Machine Learning Homework #3

$24.99 $18.99

Conceptual Questions The answers to these questions should be answerable without referring to external materials. Briefly justify your answers with a few words. a. [2 points] Consider training kernel ridge regression with a Gaussian RBF kernel (K(u, v) = exp − ∥u−v∥22 2σ2 ). It seems to underfit the training set: should you increase or…

5/5 – (2 votes)

You’ll get a: zip file solution

 

Description

5/5 – (2 votes)

Conceptual Questions

  1. The answers to these questions should be answerable without referring to external materials. Briefly justify your answers with a few words.

a. [2 points] Consider training kernel ridge regression with a Gaussian RBF kernel (K(u, v) = exp −

u−v22

2

).

It seems to underfit the training set: should you increase or decrease σ?

  1. [2 points] True or False: Training deep neural networks requires minimizing a non-convex loss func-tion, and therefore gradient descent might not reach the globally-optimal solution.

  1. [2 points] True or False: It is a good practice to initialize all weights to zero when training a deep neural network.

  1. [2 points] True or False: We use non-linear activation functions in a neural network’s hidden layers so that the network learns non-linear decision boundaries.
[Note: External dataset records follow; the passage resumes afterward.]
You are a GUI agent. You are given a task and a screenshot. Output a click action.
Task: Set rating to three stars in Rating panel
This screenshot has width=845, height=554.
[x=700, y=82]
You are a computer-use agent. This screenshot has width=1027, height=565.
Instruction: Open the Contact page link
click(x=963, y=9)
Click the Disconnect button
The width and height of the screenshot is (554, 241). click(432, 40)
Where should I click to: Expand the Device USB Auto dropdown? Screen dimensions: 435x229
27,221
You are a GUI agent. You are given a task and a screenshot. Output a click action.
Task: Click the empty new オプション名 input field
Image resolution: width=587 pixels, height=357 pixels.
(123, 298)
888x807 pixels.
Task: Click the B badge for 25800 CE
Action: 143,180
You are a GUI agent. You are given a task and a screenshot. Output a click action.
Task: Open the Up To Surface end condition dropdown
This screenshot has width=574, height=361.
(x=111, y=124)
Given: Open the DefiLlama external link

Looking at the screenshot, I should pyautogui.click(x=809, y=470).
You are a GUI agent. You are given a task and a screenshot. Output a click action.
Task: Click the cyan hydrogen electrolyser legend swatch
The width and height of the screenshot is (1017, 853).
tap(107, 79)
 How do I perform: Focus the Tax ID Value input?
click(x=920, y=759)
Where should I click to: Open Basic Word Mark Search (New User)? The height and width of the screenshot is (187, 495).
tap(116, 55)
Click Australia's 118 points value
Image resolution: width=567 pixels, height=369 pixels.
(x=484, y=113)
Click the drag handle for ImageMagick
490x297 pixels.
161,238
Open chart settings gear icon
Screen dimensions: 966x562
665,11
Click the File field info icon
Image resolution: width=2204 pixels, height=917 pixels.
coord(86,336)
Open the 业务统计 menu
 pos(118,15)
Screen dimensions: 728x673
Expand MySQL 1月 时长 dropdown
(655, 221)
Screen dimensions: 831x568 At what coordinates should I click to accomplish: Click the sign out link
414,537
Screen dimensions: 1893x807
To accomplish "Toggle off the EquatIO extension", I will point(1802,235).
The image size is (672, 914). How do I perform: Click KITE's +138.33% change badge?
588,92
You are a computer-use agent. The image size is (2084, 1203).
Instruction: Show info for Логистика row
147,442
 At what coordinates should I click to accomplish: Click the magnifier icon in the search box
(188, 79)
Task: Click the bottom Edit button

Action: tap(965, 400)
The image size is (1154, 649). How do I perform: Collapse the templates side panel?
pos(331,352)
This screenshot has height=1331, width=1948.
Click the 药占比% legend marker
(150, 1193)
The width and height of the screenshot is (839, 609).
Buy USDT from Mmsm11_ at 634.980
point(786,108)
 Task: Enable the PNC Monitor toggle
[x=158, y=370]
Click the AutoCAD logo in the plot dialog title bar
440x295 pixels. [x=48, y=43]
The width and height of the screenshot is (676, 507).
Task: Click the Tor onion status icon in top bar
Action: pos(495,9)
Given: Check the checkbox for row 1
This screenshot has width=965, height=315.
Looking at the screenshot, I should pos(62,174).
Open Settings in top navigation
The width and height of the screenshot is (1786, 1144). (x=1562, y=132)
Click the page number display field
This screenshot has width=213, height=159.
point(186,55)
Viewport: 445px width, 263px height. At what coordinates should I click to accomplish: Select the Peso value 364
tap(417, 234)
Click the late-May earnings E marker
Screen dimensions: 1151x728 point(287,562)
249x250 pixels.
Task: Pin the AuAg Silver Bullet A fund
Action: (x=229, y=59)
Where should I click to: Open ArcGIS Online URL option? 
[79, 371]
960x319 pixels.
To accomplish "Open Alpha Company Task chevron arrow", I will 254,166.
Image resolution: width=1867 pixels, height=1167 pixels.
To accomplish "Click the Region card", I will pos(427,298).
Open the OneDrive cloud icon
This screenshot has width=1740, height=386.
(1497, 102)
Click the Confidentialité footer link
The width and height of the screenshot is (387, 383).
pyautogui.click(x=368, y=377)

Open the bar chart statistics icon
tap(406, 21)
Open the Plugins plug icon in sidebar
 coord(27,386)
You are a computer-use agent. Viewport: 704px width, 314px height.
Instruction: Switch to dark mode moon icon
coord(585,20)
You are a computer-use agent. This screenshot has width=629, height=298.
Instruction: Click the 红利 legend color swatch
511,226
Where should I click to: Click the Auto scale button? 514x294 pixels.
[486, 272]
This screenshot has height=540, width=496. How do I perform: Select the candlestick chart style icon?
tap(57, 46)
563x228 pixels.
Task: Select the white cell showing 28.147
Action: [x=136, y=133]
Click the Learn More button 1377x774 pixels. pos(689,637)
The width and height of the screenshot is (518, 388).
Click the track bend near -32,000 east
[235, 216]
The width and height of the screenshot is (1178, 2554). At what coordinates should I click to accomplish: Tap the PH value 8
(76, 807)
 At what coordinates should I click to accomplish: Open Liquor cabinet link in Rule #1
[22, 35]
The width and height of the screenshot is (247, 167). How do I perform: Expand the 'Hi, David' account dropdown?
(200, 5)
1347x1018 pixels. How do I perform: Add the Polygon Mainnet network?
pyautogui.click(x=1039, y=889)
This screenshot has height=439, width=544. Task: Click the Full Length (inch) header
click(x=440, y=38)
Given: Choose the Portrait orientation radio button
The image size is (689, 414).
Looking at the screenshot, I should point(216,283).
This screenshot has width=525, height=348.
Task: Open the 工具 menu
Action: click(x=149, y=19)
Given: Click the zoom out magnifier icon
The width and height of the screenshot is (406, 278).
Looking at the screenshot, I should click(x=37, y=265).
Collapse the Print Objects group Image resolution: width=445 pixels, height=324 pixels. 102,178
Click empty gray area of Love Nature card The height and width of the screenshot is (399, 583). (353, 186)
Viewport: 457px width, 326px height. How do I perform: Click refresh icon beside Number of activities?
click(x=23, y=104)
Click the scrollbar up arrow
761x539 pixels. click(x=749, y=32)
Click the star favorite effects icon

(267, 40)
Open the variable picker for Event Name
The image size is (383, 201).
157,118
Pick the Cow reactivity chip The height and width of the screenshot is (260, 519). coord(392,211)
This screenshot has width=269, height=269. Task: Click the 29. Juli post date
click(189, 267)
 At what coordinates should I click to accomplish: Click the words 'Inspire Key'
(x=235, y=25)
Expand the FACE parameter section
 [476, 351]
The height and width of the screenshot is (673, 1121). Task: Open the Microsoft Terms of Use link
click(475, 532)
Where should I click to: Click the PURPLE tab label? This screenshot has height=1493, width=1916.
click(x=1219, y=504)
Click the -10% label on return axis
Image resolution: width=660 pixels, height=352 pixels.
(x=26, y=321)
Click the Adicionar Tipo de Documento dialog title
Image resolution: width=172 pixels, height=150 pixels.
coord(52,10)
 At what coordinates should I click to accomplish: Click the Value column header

  1. [2 points] True or False: Given a neural network, the time complexity of the backward pass step in the backpropagation algorithm can be prohibitively larger compared to the relatively low time complexity of the forward pass step.

What to Submit:

Writeup: For each part a-e, 1-2 sentences containing your answer.

Coding

Introduction to PyTorch

  1. PyTorch is a great tool for developing, deploying and researching neural networks and other gradient-based algorithms. In this problem we will explore how this package is built and re-implement some of its core components. First start by reading README.md file provided in intro pytorch subfolder. A lot of problem statements will overlap between here, readmes and comments in functions.

    1. [10 points] You will start by implementing components of our own PyTorch modules. You can find these in folders: layers, losses and optimizers. Almost each file there should contain at least one problem function, including exact directions for what to achieve in this problem. Finally, you should implement functions in train.py file.

    1. [5 points] Next we will use the above module to perform hyperparameter search. Here we will also treat loss function as a hyper-parameter. However, because cross-entropy and MSE are different, we are going to use two different files:crossentropy search.py and mean squared error search.py. For each you will need to build and train (in the provided order) 5 models:

Linear neural network (Single layer, no activation function)

NN with one hidden layer (2 units) and sigmoid activation function after the hidden layer

NN with one hidden layer (2 units) and ReLU activation function after the hidden layer

NN with two hidden layer (each with 2 units) and Sigmoid, ReLU activation functions after first and second hidden layers, respectively

NN with two hidden layer (each with 2 units) and ReLU, Sigmoid activation functions after first and second hidden layers, respectively

For each loss function, submit a plot of losses from training and validation sets. All models should be on the same plot (10 lines per plot), with two plots total (1 for MSE, 1 for cross-entropy).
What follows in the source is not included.